Scenario_1 score of the logistic regression:  0.9005847953216374


**5. Scenario_2 Apply Grid Search Cross Validation for Logistic Regression:**

In [12]:
from sklearn.model_selection import GridSearchCV

grid = {'C': np.logspace(-3,3,7), 'penalty': ['l1', 'l2']}
# C and penalty are logistic regression regularization parameters
# If C is too small model is underfitted, if C is too big model is overfitted.
# l1 and l2 are regularization loss functions (l1=lasso, l2=ridge)

# Creating the model:
lr = LogisticRegression() 

# Creating GridSearchCV model:
lr_cv = GridSearchCV(lr, grid, cv=10) # Using lr model, grid parameters and cross validation of 10 (10 times of accuracy calculation will be applied) 

# Training the model:
lr_cv.fit(x_train, y_train)

print('best paremeters for logistic regression: ', lr_cv.best_params_)
print('best score for logistic regression after grid search cv:', lr_cv.best_score_)



best paremeters for logistic regression:  {'C': 100.0, 'penalty': 'l1'}
best score for logistic regression after grid search cv: 0.9296482412060302


After the grid search cross validation for logistic regression I found that logistic regression regularization parameters should be;
* C = 100
* penalty = l1

for the best scored logistic regression model.

In [13]:
lr_tuned = LogisticRegression(C=100.0, penalty='l1')

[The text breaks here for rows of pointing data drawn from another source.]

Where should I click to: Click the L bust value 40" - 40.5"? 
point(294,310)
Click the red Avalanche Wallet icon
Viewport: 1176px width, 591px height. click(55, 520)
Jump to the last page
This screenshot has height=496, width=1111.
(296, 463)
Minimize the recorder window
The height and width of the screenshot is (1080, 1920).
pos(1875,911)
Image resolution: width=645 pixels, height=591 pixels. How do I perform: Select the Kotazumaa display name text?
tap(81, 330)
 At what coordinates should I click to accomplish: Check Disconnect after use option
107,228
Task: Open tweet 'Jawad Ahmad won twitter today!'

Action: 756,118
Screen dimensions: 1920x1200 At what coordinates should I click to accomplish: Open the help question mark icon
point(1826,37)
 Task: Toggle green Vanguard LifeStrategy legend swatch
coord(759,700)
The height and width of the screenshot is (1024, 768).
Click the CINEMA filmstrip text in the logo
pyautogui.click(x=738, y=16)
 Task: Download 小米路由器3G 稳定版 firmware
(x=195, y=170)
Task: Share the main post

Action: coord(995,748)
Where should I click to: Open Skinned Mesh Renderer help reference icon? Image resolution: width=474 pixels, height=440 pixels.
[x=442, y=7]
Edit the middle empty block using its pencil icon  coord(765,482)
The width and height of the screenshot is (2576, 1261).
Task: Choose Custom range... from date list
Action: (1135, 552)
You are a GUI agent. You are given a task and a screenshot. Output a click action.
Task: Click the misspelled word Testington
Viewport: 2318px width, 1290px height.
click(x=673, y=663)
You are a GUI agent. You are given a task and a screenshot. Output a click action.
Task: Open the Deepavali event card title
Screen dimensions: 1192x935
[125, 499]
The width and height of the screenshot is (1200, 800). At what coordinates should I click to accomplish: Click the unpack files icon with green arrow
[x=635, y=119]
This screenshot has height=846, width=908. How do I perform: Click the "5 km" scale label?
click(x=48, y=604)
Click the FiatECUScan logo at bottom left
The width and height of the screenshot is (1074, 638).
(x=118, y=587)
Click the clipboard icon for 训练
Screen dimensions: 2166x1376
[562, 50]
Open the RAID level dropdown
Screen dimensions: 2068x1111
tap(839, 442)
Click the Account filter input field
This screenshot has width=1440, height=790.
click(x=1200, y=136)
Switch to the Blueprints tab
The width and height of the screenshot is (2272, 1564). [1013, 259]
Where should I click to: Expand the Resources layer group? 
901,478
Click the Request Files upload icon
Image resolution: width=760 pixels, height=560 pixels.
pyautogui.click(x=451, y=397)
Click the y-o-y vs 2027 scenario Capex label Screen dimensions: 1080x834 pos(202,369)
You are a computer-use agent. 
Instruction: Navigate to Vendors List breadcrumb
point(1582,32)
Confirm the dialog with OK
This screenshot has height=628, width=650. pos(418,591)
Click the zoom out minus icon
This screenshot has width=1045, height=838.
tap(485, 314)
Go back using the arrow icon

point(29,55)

lr_tuned.fit(x_train, y_train)

print('Scenario_2 (tuned) logistic regression score: ', lr_tuned.score(x_test, y_test))

Scenario_2 (tuned) logistic regression score:  0.9181286549707602


**CONCLUSION:**

In order to improve our models accuracy we should apply grid search cross validation before to find the best parameters. 

Then we can use these regularization parameters to improve our logistic regression classification model.